Meltano vs Airbyte

We wrote an article, “The State of Open-Source Data Integration and ETL,” in which we list and compare all ETL-related open-source projects, including Meltano and Airbyte. Don’t hesitate to check it out for more detailed arguments. As a summary, here are the differences:


Meltano is a Gitlab side project. Since 2019, they have been iterating on several approaches. The latest positioning is an orchestrator dedicated to data integration that was built by Gitlab on top of Singer’s taps and targets. They now have only three maintainers for this project.

  • Only 28 connectors built on top of Singer, after 2 years. This means that Meltano has the same limitations as Singer in regards to its data protocol, and quality of connectors.

  • CLI-first approach: Meltano was primarily built with a command line interface in mind. In that sense, they seem to target engineers with a preference for that interface. Unfortunately, it’s not thought to be part of some workflows.

  • A new UI: Meltano has recently built a new UI to try to appeal to a larger audience.

  • Integration with DBT for transformation: Meltano offers some deep integration with DBT, and therefore lets data engineering teams handle transformation any way they want.

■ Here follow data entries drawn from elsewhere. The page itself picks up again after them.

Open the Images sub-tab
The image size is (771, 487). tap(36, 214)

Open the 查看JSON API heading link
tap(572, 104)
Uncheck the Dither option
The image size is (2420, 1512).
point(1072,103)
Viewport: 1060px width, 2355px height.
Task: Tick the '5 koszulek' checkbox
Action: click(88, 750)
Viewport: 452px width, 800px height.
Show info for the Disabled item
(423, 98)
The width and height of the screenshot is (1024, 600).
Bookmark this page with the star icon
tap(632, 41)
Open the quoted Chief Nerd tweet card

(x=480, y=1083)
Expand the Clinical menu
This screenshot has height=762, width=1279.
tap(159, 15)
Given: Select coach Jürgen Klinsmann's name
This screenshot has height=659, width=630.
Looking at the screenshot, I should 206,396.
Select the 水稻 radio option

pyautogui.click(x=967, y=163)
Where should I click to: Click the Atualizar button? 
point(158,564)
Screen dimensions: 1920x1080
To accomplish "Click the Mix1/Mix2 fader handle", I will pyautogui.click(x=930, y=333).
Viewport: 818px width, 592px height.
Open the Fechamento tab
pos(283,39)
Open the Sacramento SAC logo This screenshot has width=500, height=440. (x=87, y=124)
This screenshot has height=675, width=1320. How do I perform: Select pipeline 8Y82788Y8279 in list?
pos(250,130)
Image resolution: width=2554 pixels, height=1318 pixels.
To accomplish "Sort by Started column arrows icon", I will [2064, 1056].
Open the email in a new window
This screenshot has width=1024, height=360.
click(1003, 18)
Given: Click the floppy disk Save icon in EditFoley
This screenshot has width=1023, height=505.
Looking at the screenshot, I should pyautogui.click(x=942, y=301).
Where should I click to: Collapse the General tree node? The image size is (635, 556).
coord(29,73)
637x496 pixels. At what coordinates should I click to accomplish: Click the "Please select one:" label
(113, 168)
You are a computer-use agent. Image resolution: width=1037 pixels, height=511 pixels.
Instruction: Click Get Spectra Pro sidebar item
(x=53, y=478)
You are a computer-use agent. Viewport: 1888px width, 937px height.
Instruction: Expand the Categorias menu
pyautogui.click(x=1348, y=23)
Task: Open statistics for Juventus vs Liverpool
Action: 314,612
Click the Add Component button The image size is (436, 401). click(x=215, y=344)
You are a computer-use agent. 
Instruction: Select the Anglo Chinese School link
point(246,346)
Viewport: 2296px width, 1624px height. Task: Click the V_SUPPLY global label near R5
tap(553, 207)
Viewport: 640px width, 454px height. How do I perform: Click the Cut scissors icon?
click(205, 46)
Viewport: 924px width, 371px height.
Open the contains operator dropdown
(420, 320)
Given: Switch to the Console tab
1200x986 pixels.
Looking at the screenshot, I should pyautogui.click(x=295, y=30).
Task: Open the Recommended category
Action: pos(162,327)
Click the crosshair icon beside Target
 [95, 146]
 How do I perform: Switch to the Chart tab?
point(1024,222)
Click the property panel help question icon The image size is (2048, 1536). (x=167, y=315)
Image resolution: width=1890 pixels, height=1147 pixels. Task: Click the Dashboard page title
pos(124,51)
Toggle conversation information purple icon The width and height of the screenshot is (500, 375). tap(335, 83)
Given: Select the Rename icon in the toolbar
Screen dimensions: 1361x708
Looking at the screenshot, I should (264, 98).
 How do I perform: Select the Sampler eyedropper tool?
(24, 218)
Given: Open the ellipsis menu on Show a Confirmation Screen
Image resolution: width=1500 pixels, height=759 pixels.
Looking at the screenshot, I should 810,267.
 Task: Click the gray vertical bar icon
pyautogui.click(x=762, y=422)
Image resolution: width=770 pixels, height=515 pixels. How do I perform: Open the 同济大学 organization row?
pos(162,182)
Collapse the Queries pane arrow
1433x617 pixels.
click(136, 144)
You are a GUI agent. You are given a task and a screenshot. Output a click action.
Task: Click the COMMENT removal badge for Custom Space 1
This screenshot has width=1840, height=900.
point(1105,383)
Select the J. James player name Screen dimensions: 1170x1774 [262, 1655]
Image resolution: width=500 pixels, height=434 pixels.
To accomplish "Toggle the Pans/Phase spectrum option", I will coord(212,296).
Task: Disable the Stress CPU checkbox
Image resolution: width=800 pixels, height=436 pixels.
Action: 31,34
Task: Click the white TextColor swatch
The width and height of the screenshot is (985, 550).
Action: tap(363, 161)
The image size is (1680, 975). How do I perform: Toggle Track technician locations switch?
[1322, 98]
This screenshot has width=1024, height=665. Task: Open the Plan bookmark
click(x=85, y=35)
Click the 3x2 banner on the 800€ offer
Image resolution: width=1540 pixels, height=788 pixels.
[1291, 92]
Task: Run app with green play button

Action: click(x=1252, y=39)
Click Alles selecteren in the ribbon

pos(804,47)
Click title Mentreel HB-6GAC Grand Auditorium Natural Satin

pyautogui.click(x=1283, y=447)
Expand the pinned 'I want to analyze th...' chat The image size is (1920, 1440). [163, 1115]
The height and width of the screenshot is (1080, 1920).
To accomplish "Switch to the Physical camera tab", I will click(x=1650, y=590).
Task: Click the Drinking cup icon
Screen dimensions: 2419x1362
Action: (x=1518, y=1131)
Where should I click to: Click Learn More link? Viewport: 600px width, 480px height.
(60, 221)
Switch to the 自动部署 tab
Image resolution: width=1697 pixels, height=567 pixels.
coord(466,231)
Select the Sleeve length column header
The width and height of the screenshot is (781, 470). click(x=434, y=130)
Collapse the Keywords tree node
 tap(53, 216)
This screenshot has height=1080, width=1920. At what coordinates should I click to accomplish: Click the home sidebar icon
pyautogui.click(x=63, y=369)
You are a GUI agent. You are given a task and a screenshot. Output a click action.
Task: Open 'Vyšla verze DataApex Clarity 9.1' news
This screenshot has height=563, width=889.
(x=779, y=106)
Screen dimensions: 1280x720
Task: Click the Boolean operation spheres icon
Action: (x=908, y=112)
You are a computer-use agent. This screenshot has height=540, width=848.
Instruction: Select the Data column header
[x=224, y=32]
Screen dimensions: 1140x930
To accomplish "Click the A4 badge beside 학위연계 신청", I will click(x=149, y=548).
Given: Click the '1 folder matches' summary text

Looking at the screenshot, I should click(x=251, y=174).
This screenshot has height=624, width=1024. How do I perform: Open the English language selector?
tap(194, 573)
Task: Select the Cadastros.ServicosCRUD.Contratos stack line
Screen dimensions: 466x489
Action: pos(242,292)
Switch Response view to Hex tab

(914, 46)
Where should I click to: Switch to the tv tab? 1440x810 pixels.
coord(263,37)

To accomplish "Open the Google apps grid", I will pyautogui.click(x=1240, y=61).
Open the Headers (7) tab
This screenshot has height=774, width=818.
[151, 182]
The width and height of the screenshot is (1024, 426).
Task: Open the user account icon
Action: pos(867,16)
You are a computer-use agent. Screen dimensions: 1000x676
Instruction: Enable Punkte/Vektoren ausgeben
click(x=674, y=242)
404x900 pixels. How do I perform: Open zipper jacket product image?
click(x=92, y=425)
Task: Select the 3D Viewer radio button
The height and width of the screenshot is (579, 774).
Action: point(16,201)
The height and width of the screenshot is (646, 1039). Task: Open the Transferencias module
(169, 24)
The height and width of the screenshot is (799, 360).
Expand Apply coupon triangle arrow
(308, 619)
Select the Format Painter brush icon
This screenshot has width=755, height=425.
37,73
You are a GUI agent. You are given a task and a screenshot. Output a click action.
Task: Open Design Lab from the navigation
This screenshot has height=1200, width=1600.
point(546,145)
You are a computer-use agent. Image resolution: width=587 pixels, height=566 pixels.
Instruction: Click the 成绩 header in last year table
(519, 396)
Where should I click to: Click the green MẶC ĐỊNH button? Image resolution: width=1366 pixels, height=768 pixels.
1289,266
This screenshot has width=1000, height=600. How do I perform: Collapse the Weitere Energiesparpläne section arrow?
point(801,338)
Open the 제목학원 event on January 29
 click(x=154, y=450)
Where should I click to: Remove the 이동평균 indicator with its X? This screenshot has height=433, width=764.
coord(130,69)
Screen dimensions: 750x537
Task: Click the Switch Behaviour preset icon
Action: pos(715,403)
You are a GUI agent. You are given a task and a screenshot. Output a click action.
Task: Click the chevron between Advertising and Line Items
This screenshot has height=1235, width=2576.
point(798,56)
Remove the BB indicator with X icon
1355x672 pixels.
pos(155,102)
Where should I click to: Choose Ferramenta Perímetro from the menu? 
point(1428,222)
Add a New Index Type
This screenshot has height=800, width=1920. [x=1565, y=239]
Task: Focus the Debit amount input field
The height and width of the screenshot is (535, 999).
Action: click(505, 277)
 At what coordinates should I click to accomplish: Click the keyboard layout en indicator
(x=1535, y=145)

  • Integration with Airflow for orchestration: You can either use Meltano alone for orchestration or with Airflow; Meltano works both ways.


In contrast, Airbyte is a company fully committed to the open-source MIT project and has a business modelin mind around this project. Our team are data integration experts that have built more than 1,000 integrations collectively at large scale. The team now counts 20 engineers working full-time on Airbyte.

  • Airbyte supports 60 connectors after only 8 months since its inception, 20% of which were built by the community. Our ambition is to support 200+ connectors by the end of 2021.

  • Airbyte’s connectors are usable out of the box through a UI and API, with monitoring, scheduling and orchestration. Airbyte was built on the premise that a user, whatever their background, should be able to move data in 2 minutes. Data engineers might want to use raw data and their own transformation processes, or to use Airbyte’s API to include data integration in their workflows. On the other hand, analysts and data scientists might want to use normalized consolidated data in their database or data warehouses. Airbyte supports all these use cases.

  • One platform, one project with standards: This will help consolidate the developments behind one single project, some standardization and specific data protocol that can benefit all teams and specific cases.

  • Not limited by Singer’s data protocol: In contrast to Meltano, Airbyte was not built on top of Singer, but its data protocol is compatible with Singer’s. This means Airbyte can go beyond Singer, but Meltano will remain limited.

  • Connectors can be built in the language of your choice, as Airbyte runs them as Docker containers.

  • Airbyte integrates with your data stack and your needs: Airflow, Kubernetes, DBT, etc. Its normalization is optional, it gives you a basic version that works out of the box, but also allows you to use DBT to do more complicated things.

Other noteworthy differences:

  • In terms of community, Meltano's Slack community got 430 new members in the last 6 months, while Airbyte got 800.

  • The difference in velocity in terms of feature progress is easily measurable as both are open-source projects. Meltano closes about 30 issues per month, while Airbyte closes about 120.